The court document did not, however, identify the militia group.
During court appearances, Mr. Tarner accused the government of conspiring against him to deprive him of his rights, and of mischaracterizing his political beliefs.
For example, in a statement to Judge Lamberth, the defendant said on Oct. 2, 2023, that “the government believes its own lies against me, it has deceived itself into a false sense of security where it carelessly and continuously drops the feathers of its own ruin.”
The government has “written many names on this false effigy of me,” including “Dark Brandon” and “Defund the Police,” as if he were “the living personification of an entire movement that they profane in order to put words in my mouth.”
Dark Brandon is an internet meme that supporters of President Joe Biden use to celebrate the president’s policy victories.
“If I wanted to dismantle the police, then I would have said, I would say disband the police, not defund them. They don’t understand the first thing about me, my various movements or my end game,” Mr. Tarner said, according to an official court transcript.
The government is engaged in a “draconian campaign of coercion to hole and corner the American people and maintain its dystopian anocracy through polished deceit,” he added. Political scientists say an anocracy is a state whose government is a mixture of democracy and autocracy.
When he was held in pretrial detention, Mr. Tarner sought release from federal custody, arguing that the government violated procedures and timelines laid out in the Insanity Defense Reform Act (IDRA).
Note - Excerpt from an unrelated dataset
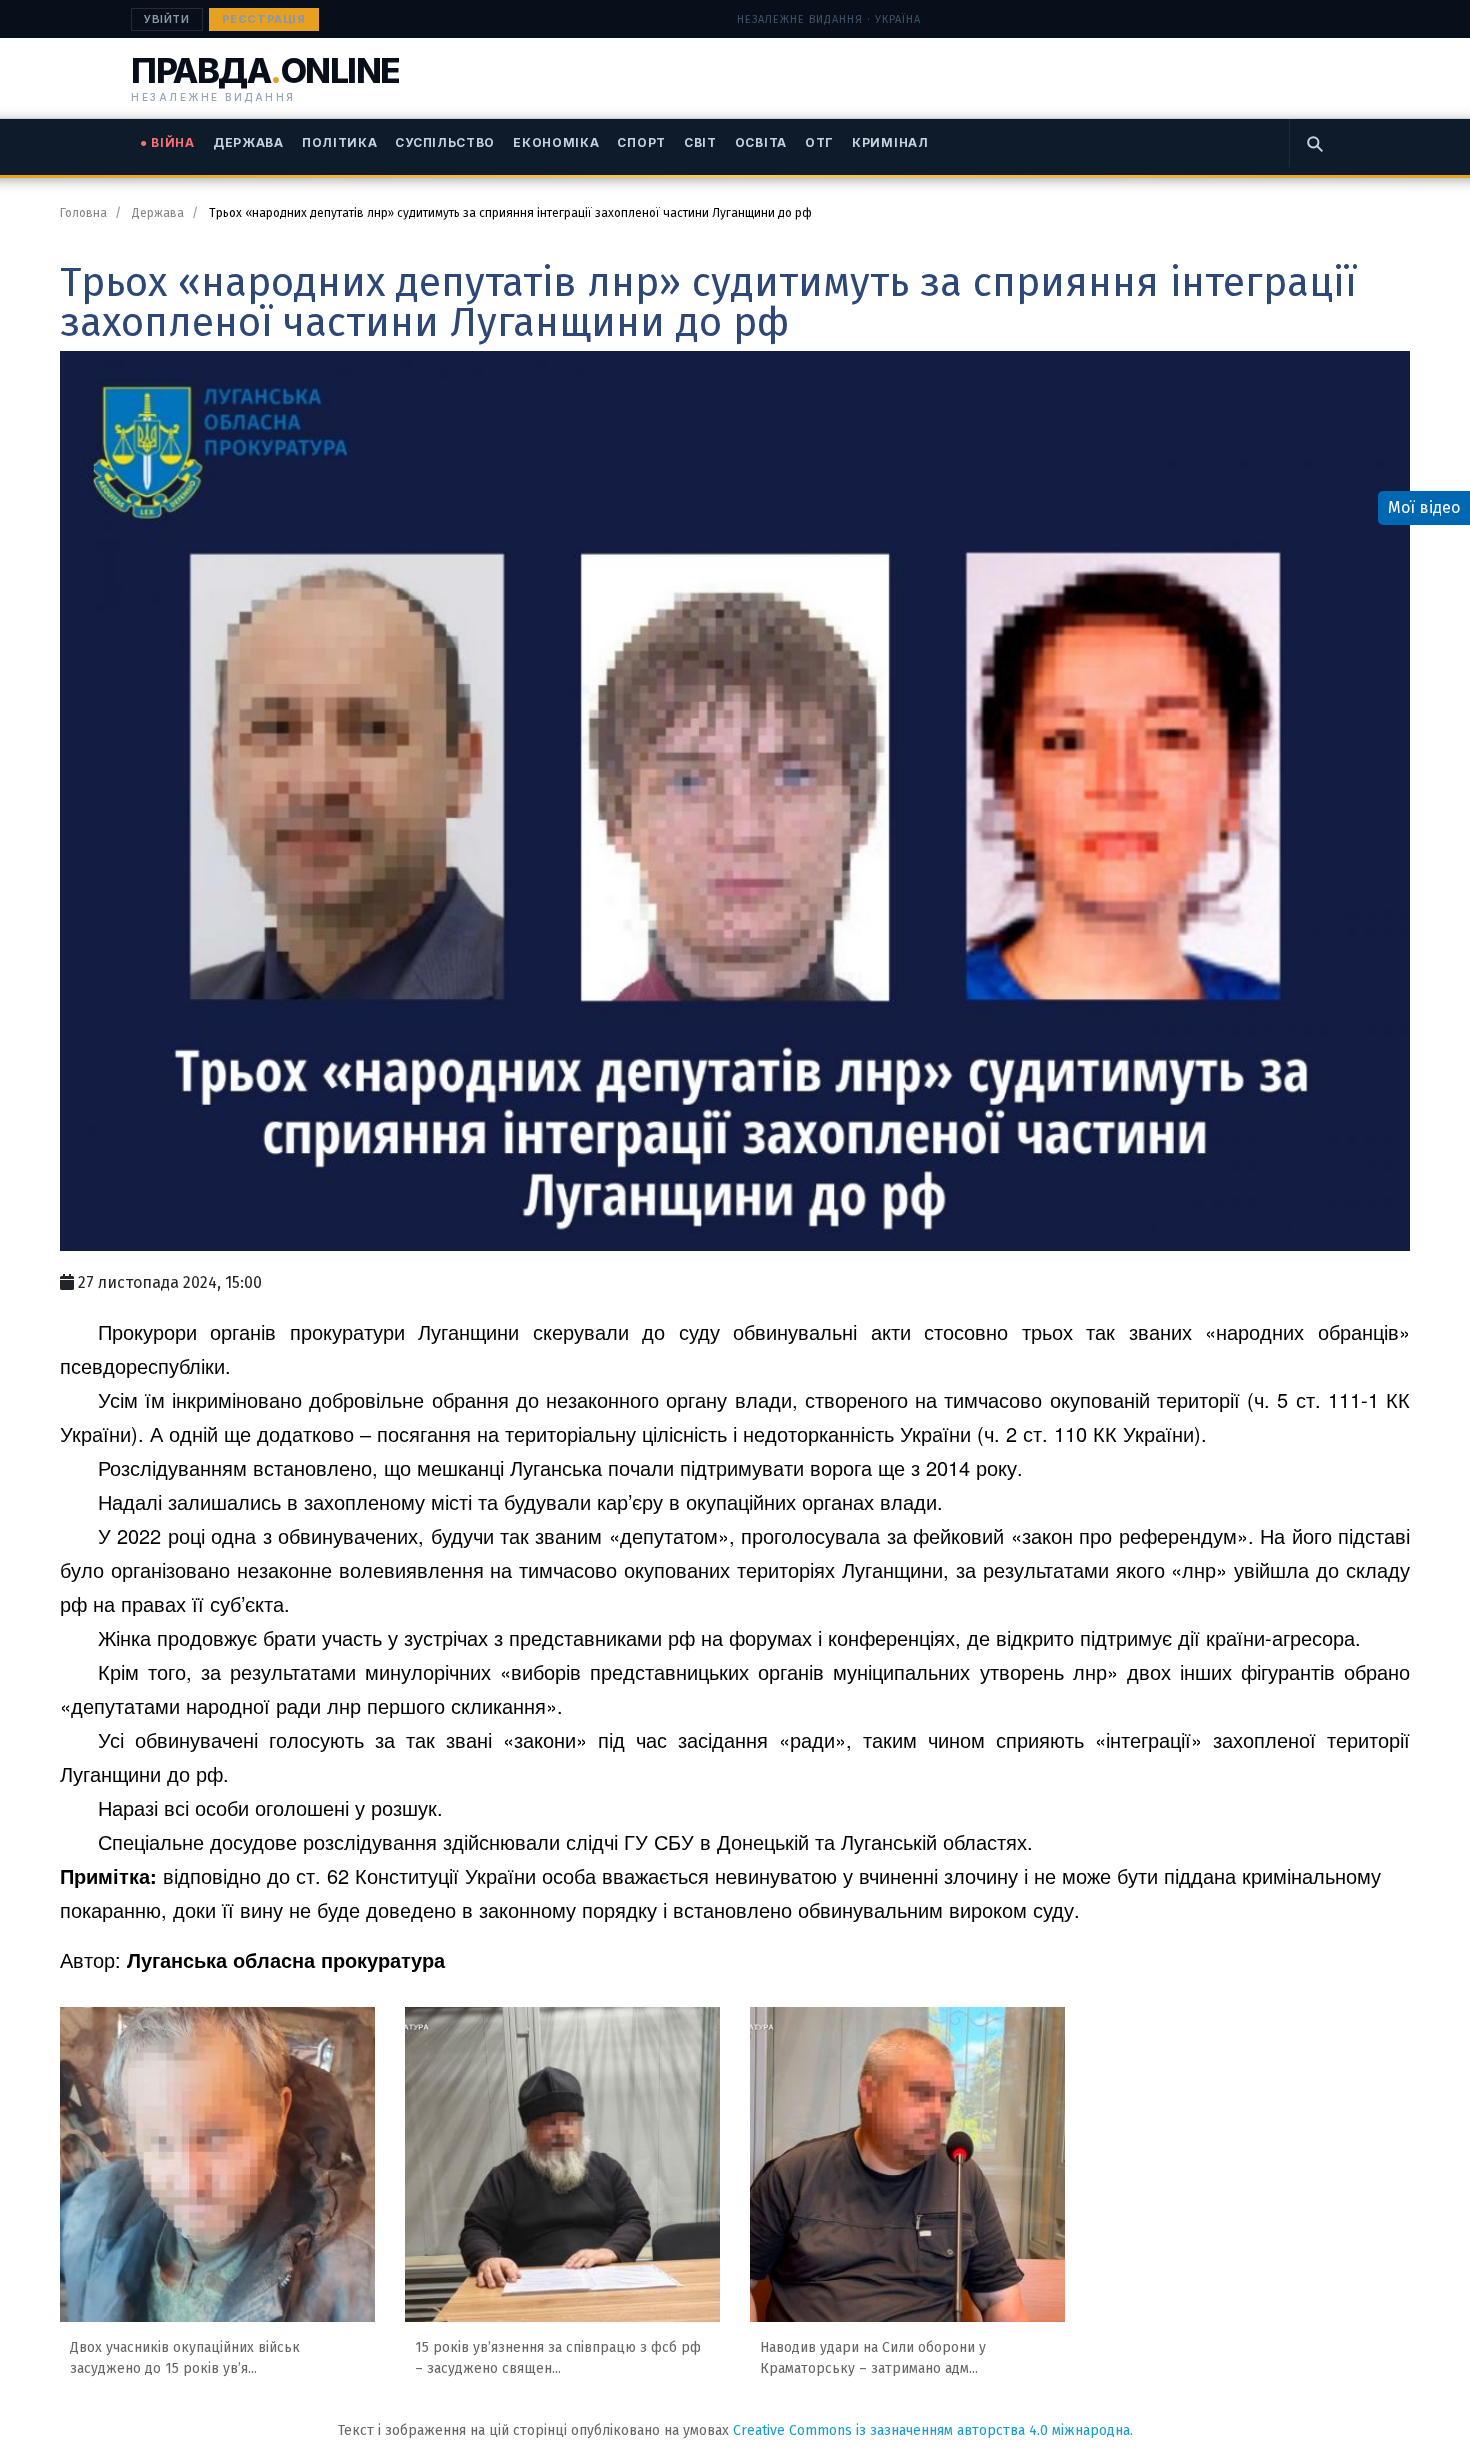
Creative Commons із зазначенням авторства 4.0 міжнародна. (933, 2430)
The federal statute was signed by President Ronald Reagan in 1984 in response to public concern after John Hinckley Jr. was acquitted by reason of insanity for attempting to assassinate the president weeks after he was inaugurated in 1981. The objective of the legislation was to make it more difficult for criminal defendants to secure a verdict of not guilty by reason of insanity.
On Nov. 29, 2023, Judge Lamberth dismissed the motion as moot because the defendant had “already been evaluated, restored to competency, and released from competency-related commitment under IDRA[.]”
Although no Supreme Court personnel or justices were injured in the attack, threats against justices have escalated in recent years.
In 2022, after a draft opinion overturning Roe v. Wade was leaked to the media, Nicholas John Roske allegedly attempted to assassinate Justice Brett Kavanaugh at his Maryland home. Weeks later, Mikeal Deshawn Archambault was arrested for allegedly threatening on social media to “kill everyone” at the Supreme Court with an AK-47 rifle.
It is unclear if Mr. Tarner will appeal the sentence imposed on him.
The Epoch Times reached out for comment to the Justice Department and to Mr. Tarner’s attorneys of record–Alvin H. Thomas Jr. of Fort Washington, Maryland, and Federal Public Defenders Alexis Morgan Gardner and Elizabeth Ann Mullin–but had not received any replies at the time of publication.